Redesigns roam and circle between the poles of praise and rejection. No matter the research that aids such endeavors, trading the familiar for the new, as history would attest, is a tricky territory. Yet it’s precisely these deliberate iterations, where progress for users is to be found.

Given’s a given.

All of us at Chargebee, await, with unusually receptive ears and eyes, what’s about to come, how our collective hope to better subscription businesses gets realized with what’s the biggest leap we’ve taken with the product.

A little history is in order?

To me, most SaaS redesigns have always represented mutual coming-of-age stories.

Questions, mostly ponderable, arrive. What’s worth holding on to? How to tease out the significant from the fashionable? How to sustain the ascendance of better learning loops? Which footnote (a smallish feature/a weekend skill) should be turned into a book (a mini-product/a new discipline)? What principles to live by?

As a user scales, with stumbles and leaps, the rungs of new work ladders, acquiring the right ways of thinking and operating, their tools must be worthy companions — serving them not just by following suit but by anticipating what progress would mean in the near future.

Chargebee began, primarily, as a recurring billing app. Because, back then, the subscription world had a recurring billing problem. Amid the complex connections of recurring payments, pricing models, currencies, invoices, books, and other key concerns, much automation was necessary, even vital.

Still is. Even more so.

There were fewer reasons (and fewer personas) for the product to be a system of record. And those very reasons made their way into a simple interface for what was mostly an API-driven setup. Whoever owned the billing operations in a team needed Chargebee to carry out billing-specific tasks.

That was then.

But what has come about over the last seven years is part of what’s fascinating about building software in such a setting. Layer by layer, discovery by discovery, like seasoned archaeologists, we’re all unearthing future monuments that’ll serve the best selves of our users.

We realized that the ever-evolving goals of subscription management weren’t just going to be confined to limited functions. That Support, Success, Sales, and Marketing would have as much to do with Chargebee as Finance and Operations.

This called for a fundamental restructuring.

One that’s kept us busy over the last 18 months. Whether it’s allowing marketers to create the perfect trial-to-paid email sequence or allowing founders to slice ARPU in six different ways, we’ve incrementally added capabilities that enable practitioners across teams.

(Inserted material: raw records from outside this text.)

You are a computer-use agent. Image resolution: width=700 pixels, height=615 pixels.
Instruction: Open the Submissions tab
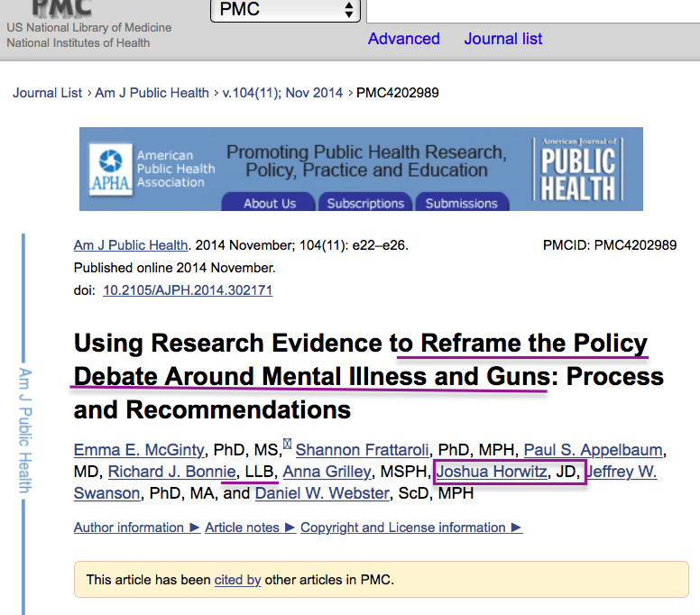click(461, 203)
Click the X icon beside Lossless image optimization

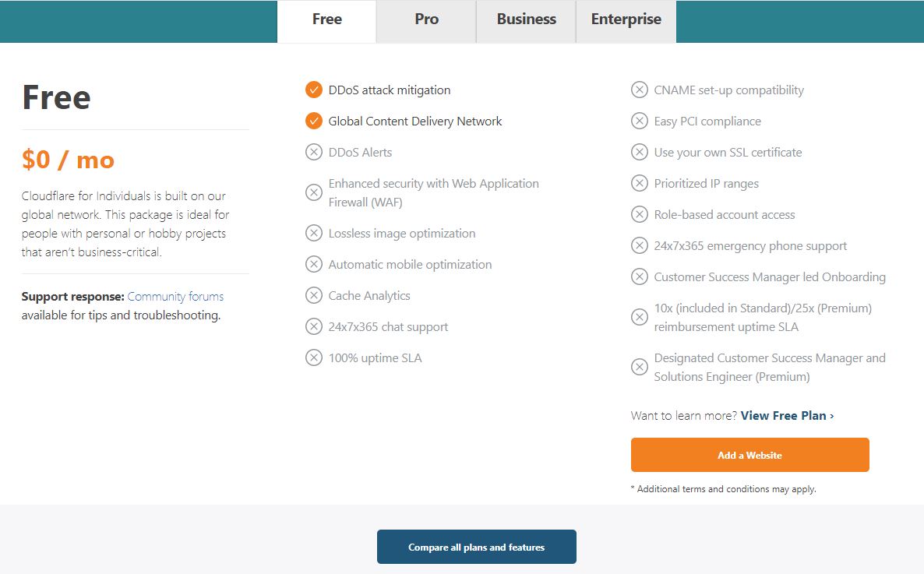pos(314,234)
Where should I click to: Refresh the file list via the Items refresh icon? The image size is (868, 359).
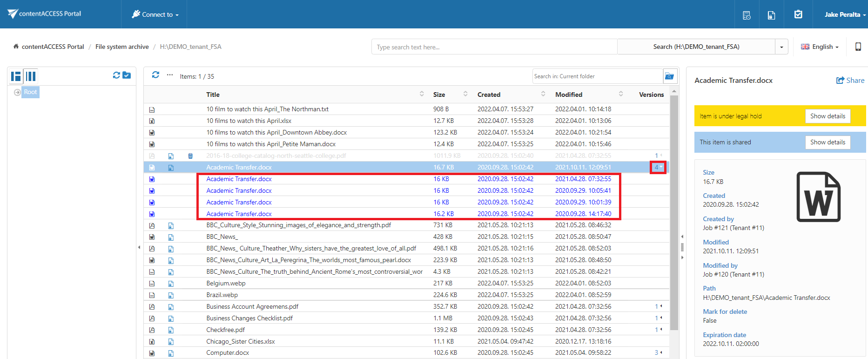tap(155, 75)
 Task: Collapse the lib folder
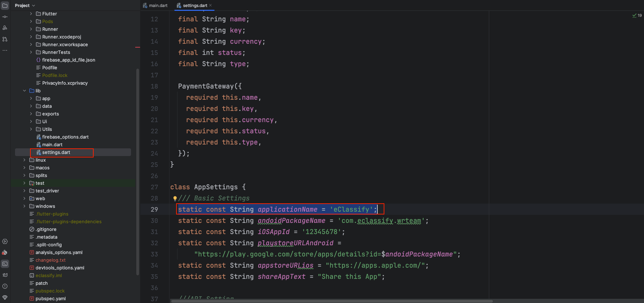point(24,91)
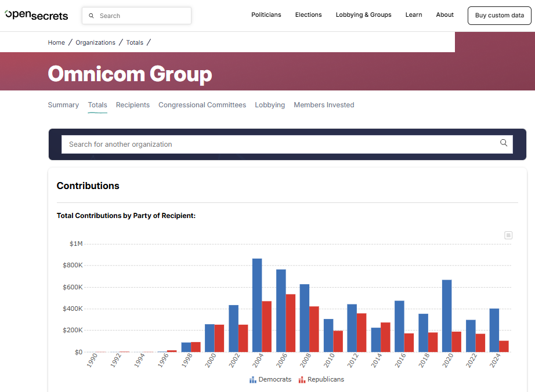Go to the Lobbying tab

[270, 105]
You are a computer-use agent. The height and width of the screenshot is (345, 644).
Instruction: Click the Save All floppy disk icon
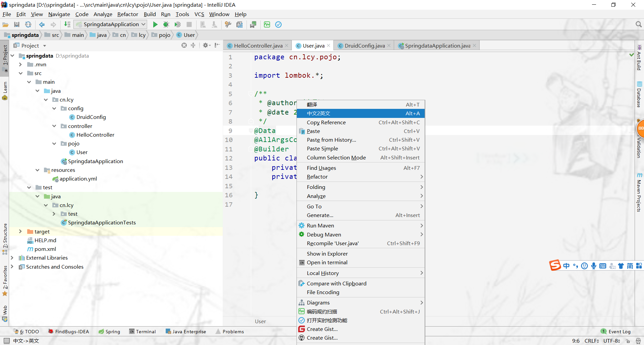pos(17,24)
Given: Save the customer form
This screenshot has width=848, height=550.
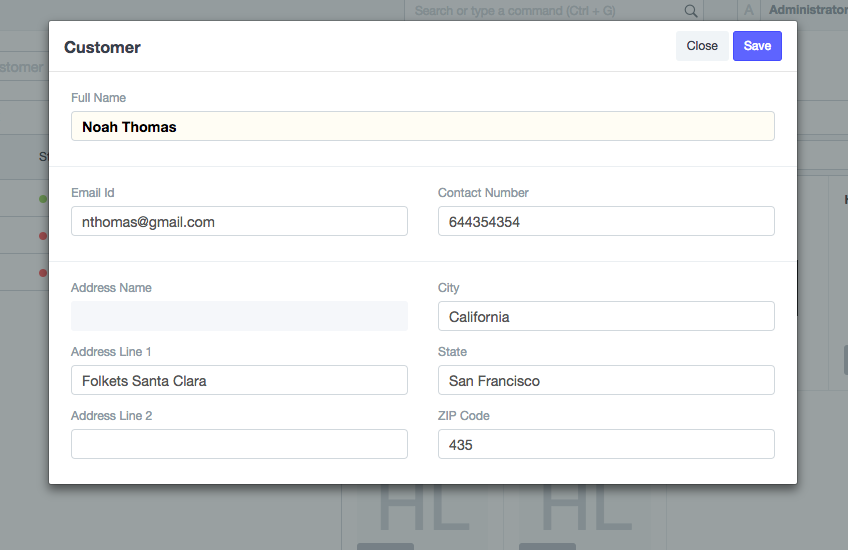Looking at the screenshot, I should tap(757, 46).
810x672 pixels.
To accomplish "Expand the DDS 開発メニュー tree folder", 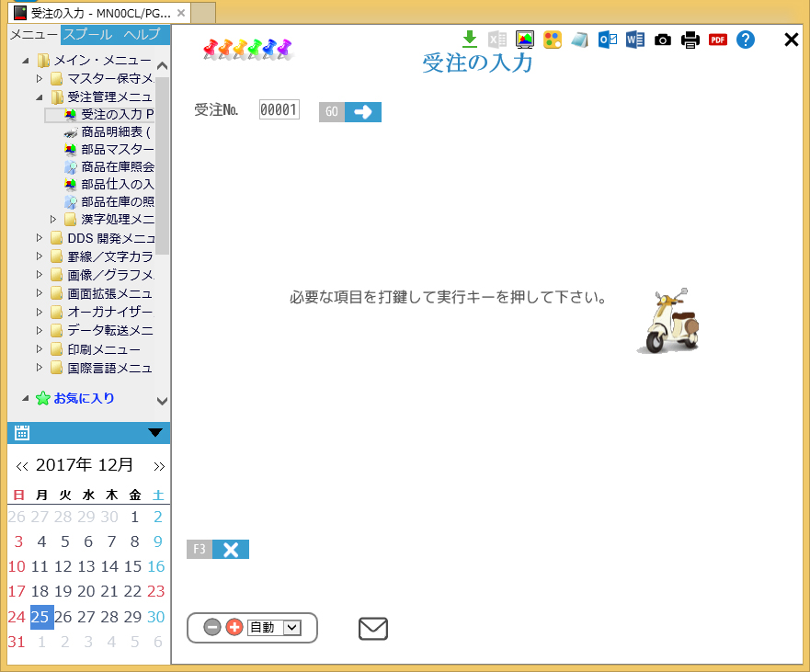I will point(40,238).
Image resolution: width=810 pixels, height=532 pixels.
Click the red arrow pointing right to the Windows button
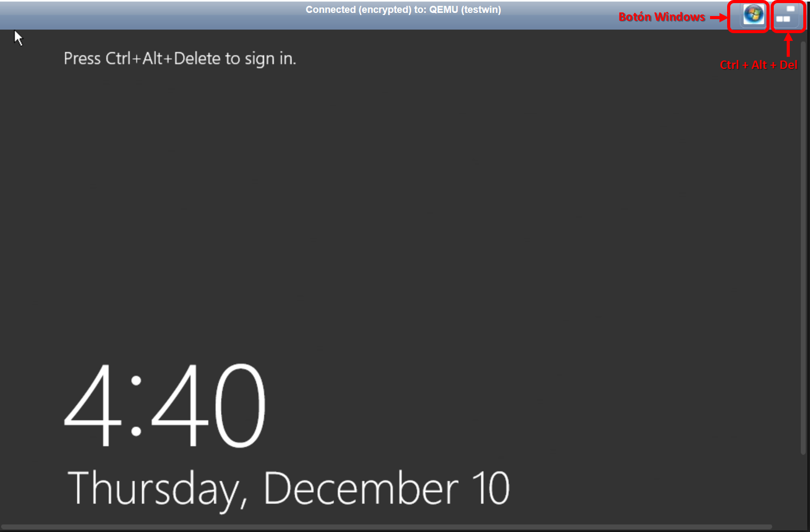718,18
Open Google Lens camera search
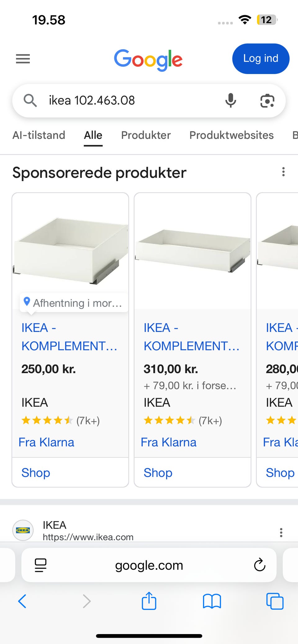 point(267,101)
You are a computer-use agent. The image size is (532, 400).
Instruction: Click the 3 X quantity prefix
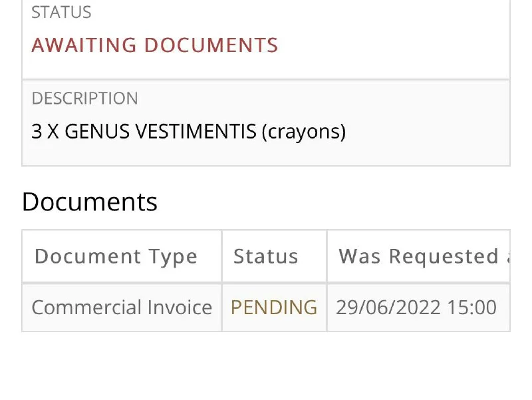tap(45, 132)
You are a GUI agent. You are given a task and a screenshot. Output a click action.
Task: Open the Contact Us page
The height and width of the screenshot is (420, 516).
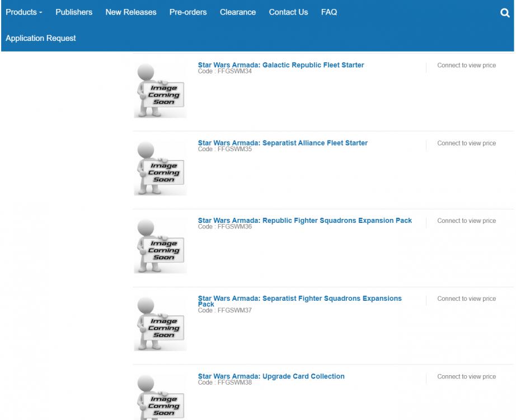288,12
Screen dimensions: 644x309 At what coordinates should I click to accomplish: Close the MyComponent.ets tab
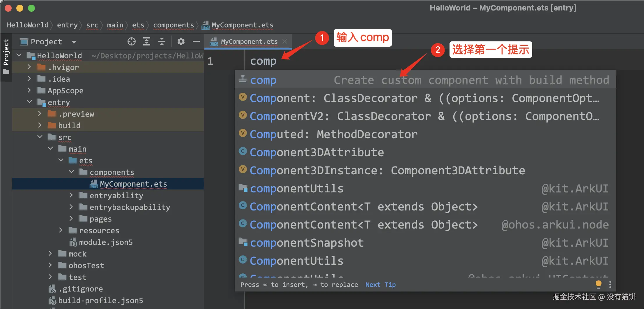pyautogui.click(x=285, y=42)
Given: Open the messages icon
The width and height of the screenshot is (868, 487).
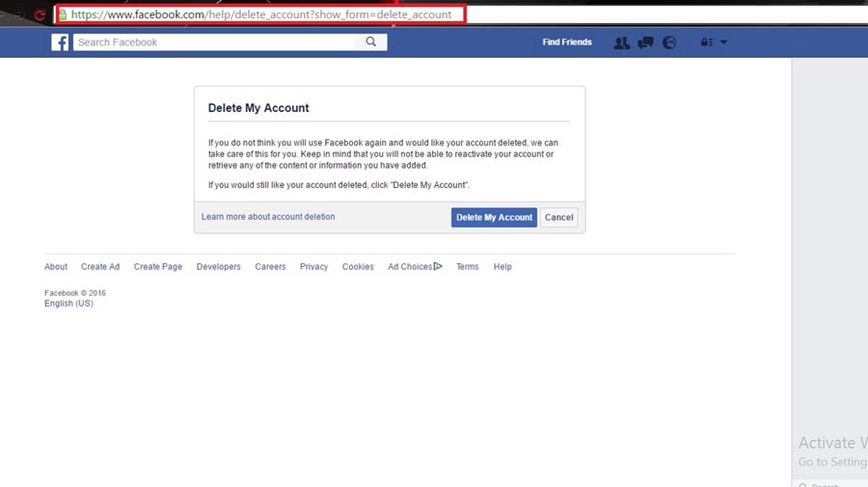Looking at the screenshot, I should (646, 42).
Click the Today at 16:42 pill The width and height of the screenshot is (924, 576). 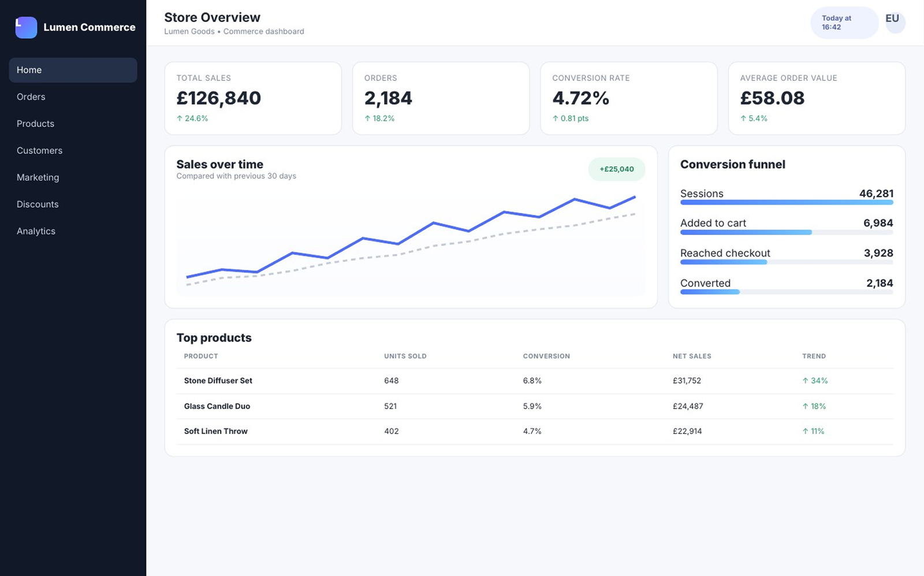click(844, 23)
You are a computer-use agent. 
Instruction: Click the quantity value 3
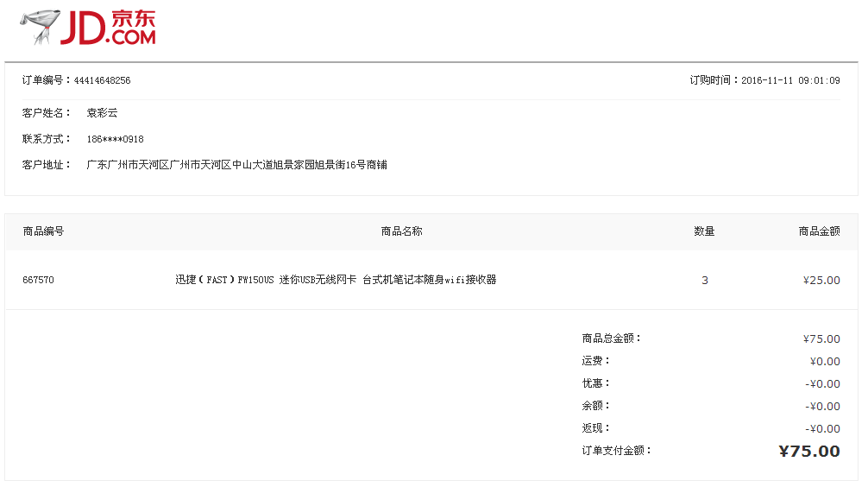click(x=704, y=281)
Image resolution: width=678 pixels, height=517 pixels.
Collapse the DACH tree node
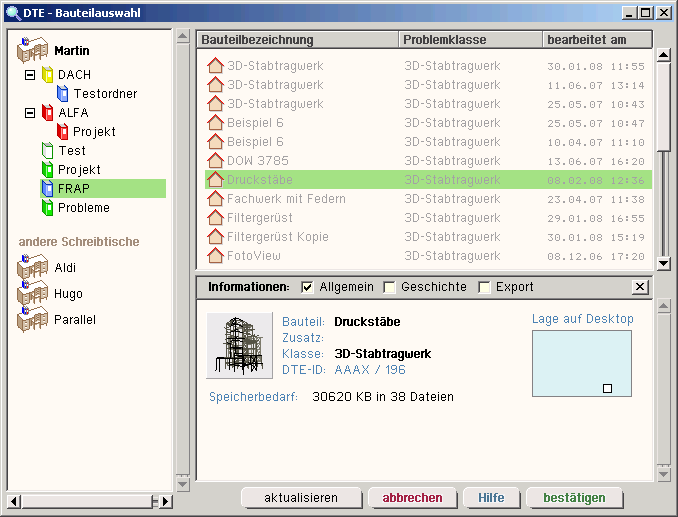point(29,75)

The existing interface, by design, was never a sound home for these.

Hence, Project Leap.

A major step towards radically better subscription management.

Here’s a glimpse:

Head over to the app to learn more.

This is a baseline, of course. The first 10%. And its newness operates in customary ways. Still figuring itself out, still listening keenly to your feedback and interpreting what subscription success means to different functions and how we can best enable it.